Material >>
((
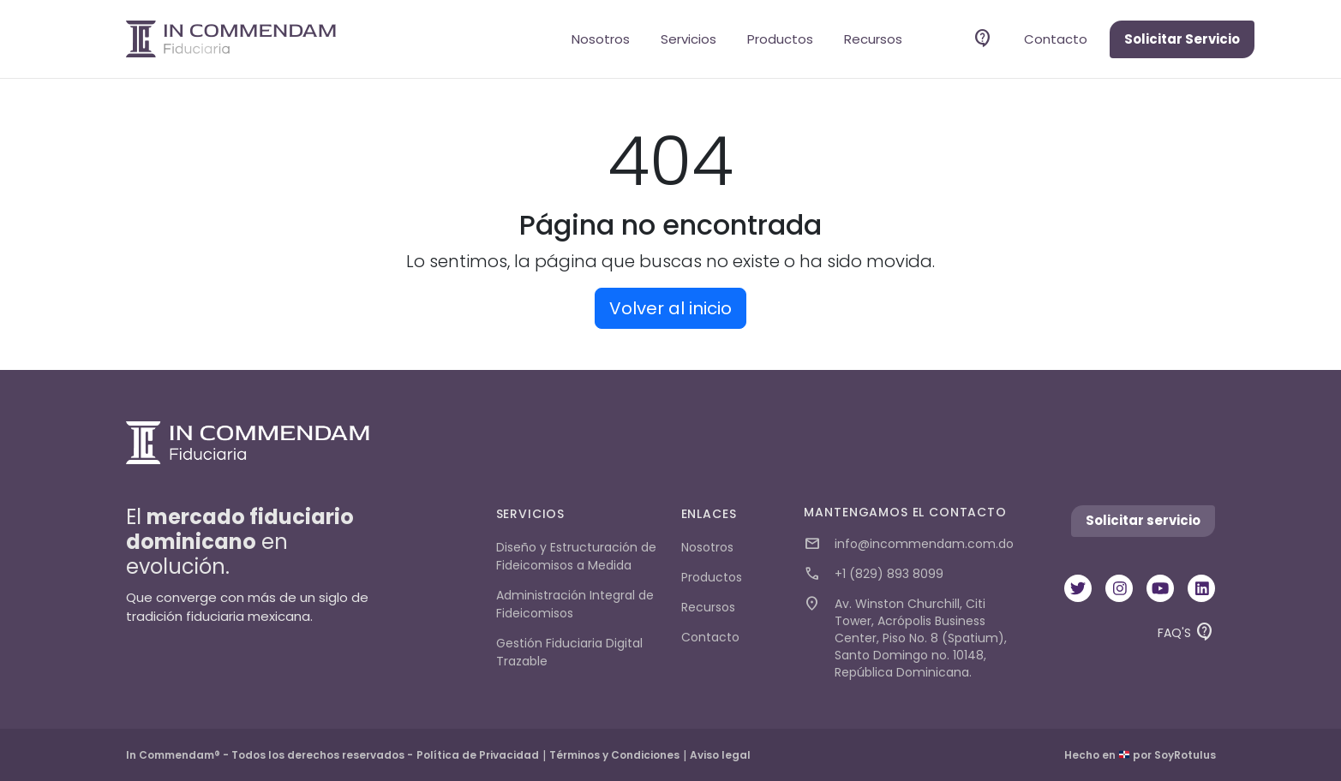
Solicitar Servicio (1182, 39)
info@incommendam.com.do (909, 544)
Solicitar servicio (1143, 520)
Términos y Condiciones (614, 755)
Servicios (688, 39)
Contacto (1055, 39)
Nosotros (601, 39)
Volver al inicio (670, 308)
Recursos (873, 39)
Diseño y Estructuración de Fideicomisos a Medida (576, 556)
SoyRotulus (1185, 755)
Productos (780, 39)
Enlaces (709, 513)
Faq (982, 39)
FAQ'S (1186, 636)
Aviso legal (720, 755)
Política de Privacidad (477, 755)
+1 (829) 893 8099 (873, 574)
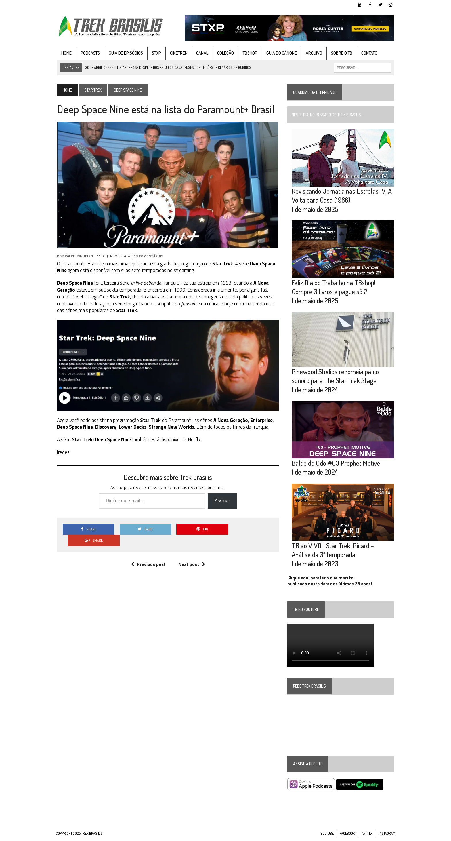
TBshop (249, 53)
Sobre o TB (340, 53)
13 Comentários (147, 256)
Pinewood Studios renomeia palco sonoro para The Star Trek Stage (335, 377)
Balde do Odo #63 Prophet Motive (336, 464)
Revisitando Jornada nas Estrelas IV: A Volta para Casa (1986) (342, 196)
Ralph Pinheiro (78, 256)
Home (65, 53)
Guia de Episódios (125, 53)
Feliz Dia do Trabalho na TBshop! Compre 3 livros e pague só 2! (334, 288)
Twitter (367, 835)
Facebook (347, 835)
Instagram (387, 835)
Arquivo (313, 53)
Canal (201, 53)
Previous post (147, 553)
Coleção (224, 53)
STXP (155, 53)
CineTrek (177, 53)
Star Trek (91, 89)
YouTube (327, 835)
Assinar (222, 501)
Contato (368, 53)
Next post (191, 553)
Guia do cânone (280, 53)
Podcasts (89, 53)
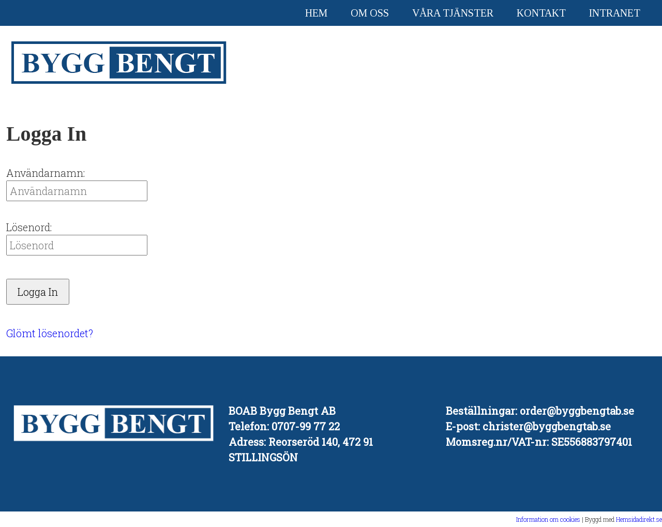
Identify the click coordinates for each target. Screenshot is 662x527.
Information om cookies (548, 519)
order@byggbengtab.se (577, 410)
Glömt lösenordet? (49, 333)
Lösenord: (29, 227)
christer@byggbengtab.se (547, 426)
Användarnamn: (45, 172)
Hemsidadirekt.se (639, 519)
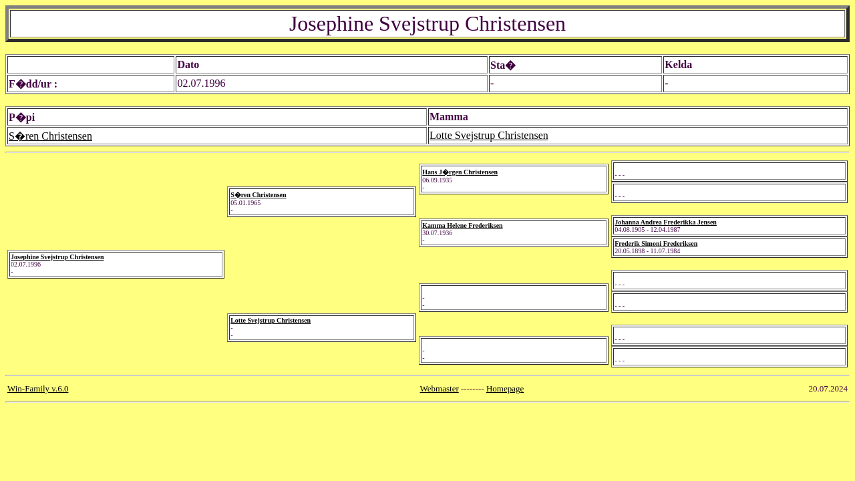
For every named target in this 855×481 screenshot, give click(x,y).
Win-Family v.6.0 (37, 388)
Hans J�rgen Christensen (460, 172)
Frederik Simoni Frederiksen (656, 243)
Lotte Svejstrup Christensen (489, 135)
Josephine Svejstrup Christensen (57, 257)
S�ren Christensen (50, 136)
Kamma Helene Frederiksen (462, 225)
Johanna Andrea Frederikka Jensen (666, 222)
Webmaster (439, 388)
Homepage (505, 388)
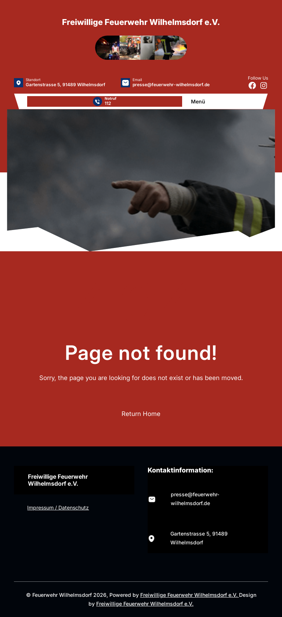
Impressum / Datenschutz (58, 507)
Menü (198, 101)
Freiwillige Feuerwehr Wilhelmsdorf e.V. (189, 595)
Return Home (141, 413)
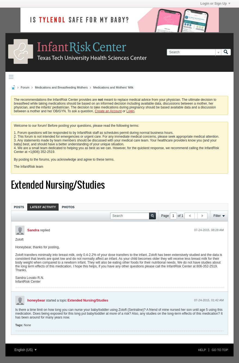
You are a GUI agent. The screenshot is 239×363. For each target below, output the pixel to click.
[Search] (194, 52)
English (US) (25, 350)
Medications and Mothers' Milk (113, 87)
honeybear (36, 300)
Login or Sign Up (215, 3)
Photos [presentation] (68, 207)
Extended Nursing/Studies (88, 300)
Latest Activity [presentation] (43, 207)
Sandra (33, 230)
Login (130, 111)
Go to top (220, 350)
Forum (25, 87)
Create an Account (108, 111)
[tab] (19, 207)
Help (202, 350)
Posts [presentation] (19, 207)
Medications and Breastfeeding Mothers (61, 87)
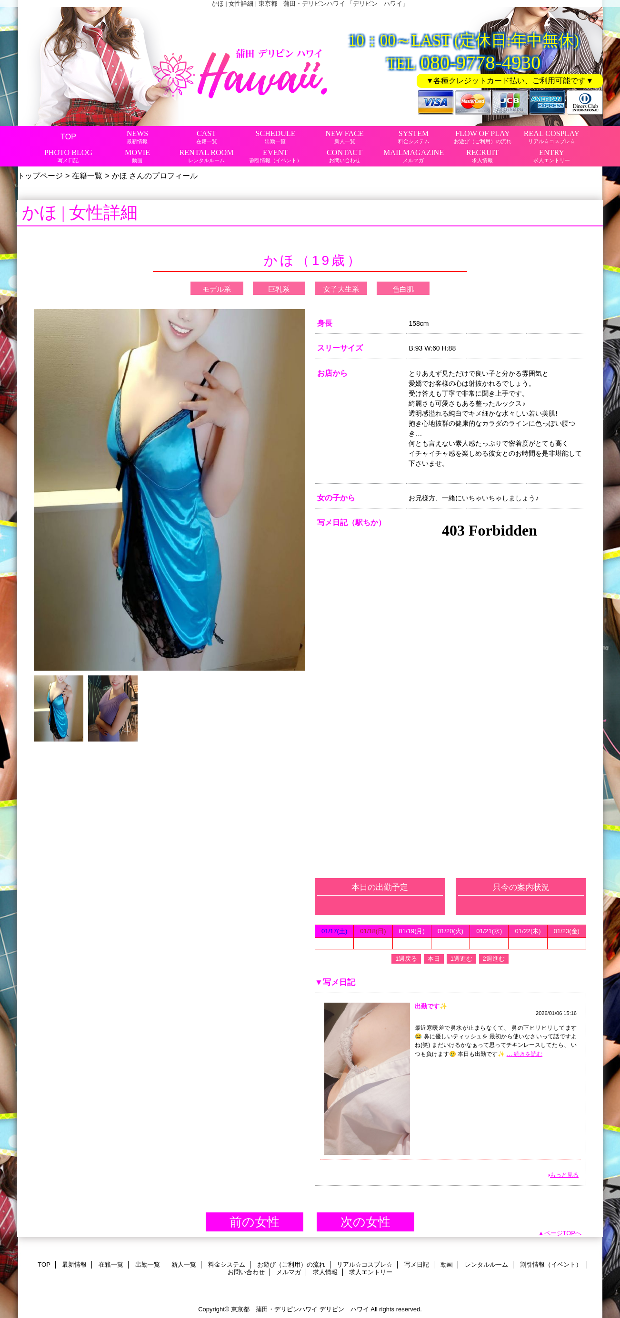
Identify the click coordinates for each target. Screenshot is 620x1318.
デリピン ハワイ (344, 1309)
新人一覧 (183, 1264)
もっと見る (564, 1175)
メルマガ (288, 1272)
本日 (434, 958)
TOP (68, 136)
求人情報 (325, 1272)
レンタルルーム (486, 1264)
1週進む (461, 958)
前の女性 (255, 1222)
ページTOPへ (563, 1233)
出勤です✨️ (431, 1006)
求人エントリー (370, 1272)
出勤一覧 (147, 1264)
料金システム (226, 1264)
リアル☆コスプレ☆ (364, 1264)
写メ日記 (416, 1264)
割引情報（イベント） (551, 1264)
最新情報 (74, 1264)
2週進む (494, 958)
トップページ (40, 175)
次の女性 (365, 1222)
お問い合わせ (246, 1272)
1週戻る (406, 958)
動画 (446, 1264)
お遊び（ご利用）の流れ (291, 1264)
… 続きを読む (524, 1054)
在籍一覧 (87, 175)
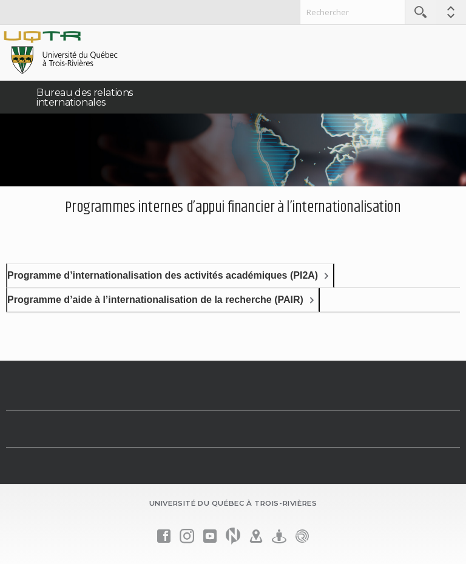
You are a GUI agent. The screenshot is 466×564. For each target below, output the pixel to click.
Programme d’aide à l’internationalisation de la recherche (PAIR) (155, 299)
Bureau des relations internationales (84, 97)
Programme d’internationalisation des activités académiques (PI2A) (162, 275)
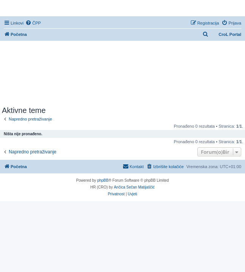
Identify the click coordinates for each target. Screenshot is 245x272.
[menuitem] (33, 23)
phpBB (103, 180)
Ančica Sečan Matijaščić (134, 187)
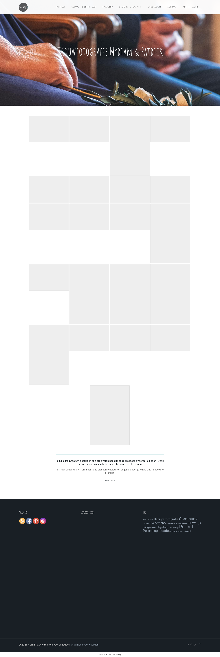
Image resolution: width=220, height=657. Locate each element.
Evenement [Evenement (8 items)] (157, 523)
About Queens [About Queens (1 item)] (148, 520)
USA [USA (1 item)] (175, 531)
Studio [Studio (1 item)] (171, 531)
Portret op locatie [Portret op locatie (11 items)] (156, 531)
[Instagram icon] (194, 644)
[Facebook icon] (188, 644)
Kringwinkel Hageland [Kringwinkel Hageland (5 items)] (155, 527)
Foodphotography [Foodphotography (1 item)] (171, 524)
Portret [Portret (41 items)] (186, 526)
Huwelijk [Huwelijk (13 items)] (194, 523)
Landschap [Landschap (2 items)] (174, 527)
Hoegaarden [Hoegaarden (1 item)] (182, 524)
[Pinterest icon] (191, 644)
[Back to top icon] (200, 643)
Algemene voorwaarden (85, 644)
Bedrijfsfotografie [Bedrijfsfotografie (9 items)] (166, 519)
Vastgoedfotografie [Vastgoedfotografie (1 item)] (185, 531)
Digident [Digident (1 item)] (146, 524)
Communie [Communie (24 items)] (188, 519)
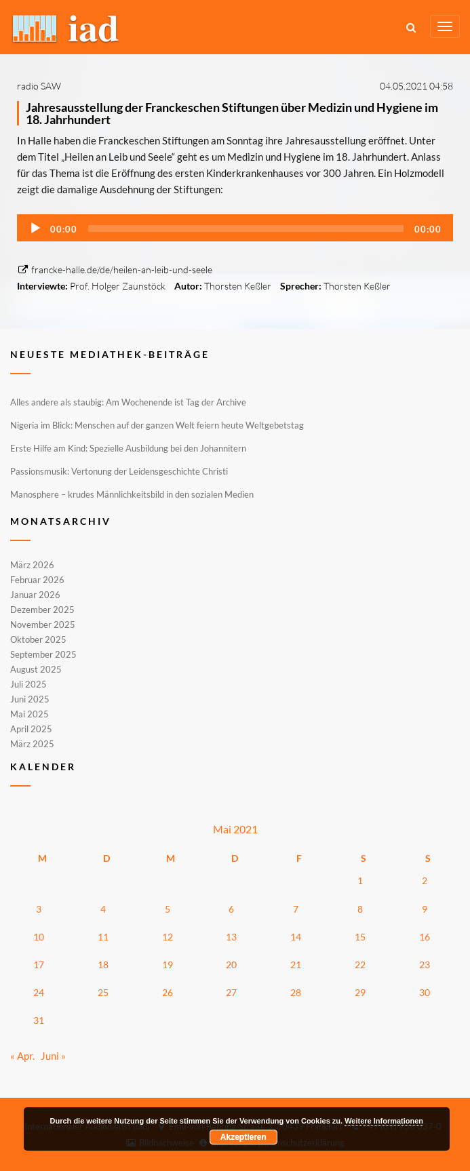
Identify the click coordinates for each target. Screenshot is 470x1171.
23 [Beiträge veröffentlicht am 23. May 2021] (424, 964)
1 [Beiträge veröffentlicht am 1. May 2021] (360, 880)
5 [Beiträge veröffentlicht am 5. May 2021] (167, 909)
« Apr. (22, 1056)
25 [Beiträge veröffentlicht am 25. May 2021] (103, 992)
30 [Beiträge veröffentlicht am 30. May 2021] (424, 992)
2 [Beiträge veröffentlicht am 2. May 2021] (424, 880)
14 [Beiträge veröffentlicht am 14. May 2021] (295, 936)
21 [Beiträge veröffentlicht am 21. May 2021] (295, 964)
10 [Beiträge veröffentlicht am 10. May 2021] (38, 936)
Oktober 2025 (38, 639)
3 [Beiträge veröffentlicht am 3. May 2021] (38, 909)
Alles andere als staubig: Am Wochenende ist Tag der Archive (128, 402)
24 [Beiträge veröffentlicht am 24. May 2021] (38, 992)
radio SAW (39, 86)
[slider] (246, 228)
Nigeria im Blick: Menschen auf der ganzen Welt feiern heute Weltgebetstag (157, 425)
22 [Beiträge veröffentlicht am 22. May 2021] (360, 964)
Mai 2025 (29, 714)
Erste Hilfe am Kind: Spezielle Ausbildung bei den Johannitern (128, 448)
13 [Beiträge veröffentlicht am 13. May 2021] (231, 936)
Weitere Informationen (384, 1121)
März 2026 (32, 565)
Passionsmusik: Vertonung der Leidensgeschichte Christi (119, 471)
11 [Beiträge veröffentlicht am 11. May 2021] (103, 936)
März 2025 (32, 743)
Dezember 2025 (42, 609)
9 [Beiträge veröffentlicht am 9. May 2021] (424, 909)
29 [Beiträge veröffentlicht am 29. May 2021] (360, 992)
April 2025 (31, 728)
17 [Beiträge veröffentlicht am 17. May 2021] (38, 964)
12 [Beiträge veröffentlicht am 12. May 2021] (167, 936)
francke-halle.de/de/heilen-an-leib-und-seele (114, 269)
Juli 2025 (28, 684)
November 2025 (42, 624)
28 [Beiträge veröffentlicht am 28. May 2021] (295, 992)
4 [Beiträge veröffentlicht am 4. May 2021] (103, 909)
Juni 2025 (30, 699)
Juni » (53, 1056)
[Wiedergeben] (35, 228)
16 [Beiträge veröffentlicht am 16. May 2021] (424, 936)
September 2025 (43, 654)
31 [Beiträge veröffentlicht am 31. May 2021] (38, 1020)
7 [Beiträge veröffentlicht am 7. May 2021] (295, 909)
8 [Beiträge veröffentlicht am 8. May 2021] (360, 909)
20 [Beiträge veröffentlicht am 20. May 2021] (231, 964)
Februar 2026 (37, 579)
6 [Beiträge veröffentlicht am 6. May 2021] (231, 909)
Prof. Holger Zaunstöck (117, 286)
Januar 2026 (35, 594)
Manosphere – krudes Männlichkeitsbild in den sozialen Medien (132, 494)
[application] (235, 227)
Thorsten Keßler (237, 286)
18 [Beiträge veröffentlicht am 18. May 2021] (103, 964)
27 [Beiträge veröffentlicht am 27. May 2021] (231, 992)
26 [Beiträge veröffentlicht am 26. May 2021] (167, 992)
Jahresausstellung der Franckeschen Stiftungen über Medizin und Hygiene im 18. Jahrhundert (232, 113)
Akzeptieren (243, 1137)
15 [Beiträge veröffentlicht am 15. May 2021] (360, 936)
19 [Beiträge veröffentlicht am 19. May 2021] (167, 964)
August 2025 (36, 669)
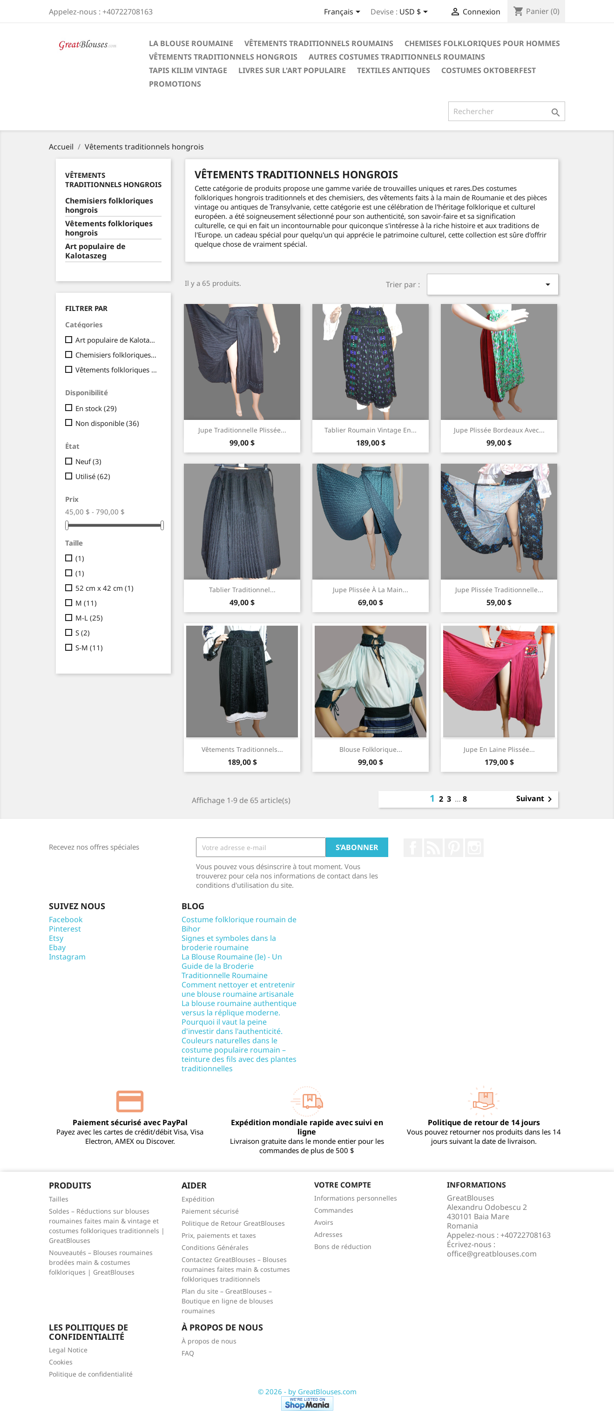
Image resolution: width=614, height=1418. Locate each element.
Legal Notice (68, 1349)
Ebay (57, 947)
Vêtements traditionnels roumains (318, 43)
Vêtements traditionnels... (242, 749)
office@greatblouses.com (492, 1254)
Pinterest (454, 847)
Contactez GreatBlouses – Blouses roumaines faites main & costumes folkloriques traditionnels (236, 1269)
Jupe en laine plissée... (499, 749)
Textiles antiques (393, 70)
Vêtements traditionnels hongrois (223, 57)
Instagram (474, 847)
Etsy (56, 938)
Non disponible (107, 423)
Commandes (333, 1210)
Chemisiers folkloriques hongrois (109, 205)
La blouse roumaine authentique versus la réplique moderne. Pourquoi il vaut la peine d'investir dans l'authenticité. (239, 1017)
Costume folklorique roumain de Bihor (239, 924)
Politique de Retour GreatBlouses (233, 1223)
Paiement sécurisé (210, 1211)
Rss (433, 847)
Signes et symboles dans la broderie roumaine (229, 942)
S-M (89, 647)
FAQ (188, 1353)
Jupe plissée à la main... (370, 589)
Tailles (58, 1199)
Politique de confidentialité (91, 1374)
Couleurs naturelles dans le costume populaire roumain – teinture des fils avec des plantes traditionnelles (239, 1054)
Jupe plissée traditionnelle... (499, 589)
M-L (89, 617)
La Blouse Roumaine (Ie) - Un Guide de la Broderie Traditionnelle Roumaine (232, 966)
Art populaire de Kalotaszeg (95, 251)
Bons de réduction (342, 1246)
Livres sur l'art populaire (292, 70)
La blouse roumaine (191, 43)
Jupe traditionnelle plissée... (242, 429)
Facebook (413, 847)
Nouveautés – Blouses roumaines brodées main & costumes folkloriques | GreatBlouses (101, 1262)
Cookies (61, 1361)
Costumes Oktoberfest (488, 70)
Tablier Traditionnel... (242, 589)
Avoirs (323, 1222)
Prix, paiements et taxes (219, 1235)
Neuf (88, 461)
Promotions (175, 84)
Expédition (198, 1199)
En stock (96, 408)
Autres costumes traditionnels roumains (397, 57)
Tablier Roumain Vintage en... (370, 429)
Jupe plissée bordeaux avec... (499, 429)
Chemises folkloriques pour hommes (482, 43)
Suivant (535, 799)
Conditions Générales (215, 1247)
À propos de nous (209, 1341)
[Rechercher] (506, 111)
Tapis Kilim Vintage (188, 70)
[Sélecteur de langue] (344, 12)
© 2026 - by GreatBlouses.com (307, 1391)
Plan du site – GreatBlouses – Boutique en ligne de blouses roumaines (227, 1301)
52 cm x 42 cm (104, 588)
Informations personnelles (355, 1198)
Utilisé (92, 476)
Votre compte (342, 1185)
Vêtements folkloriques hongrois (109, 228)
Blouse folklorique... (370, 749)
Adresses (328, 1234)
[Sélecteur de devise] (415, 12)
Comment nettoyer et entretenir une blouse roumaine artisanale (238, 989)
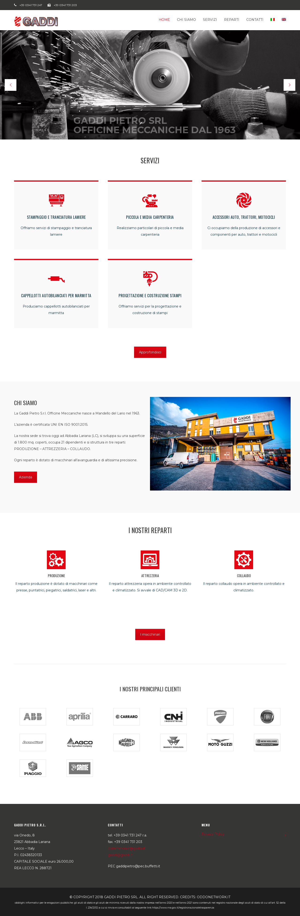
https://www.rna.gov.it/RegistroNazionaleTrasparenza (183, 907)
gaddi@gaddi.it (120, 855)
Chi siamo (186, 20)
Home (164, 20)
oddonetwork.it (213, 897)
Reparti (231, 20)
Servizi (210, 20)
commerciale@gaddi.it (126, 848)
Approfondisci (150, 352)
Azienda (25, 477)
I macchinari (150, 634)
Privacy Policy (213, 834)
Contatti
))
Aim of the task >>
Can you set down, word for word, the part that opens with the line containing "割引情報（イベント） (551, 1264)" and closes with the line containing "在籍一覧 (87, 175)", including both of those lines?

Answer below >>
割引情報（イベント） (551, 1264)
最新情報 (74, 1264)
2週進む (494, 958)
トップページ (40, 175)
次の女性 (365, 1222)
お問い合わせ (246, 1272)
1週戻る (406, 958)
動画 (446, 1264)
お遊び（ご利用）の流れ (291, 1264)
… 続きを読む (524, 1054)
在籍一覧 (87, 175)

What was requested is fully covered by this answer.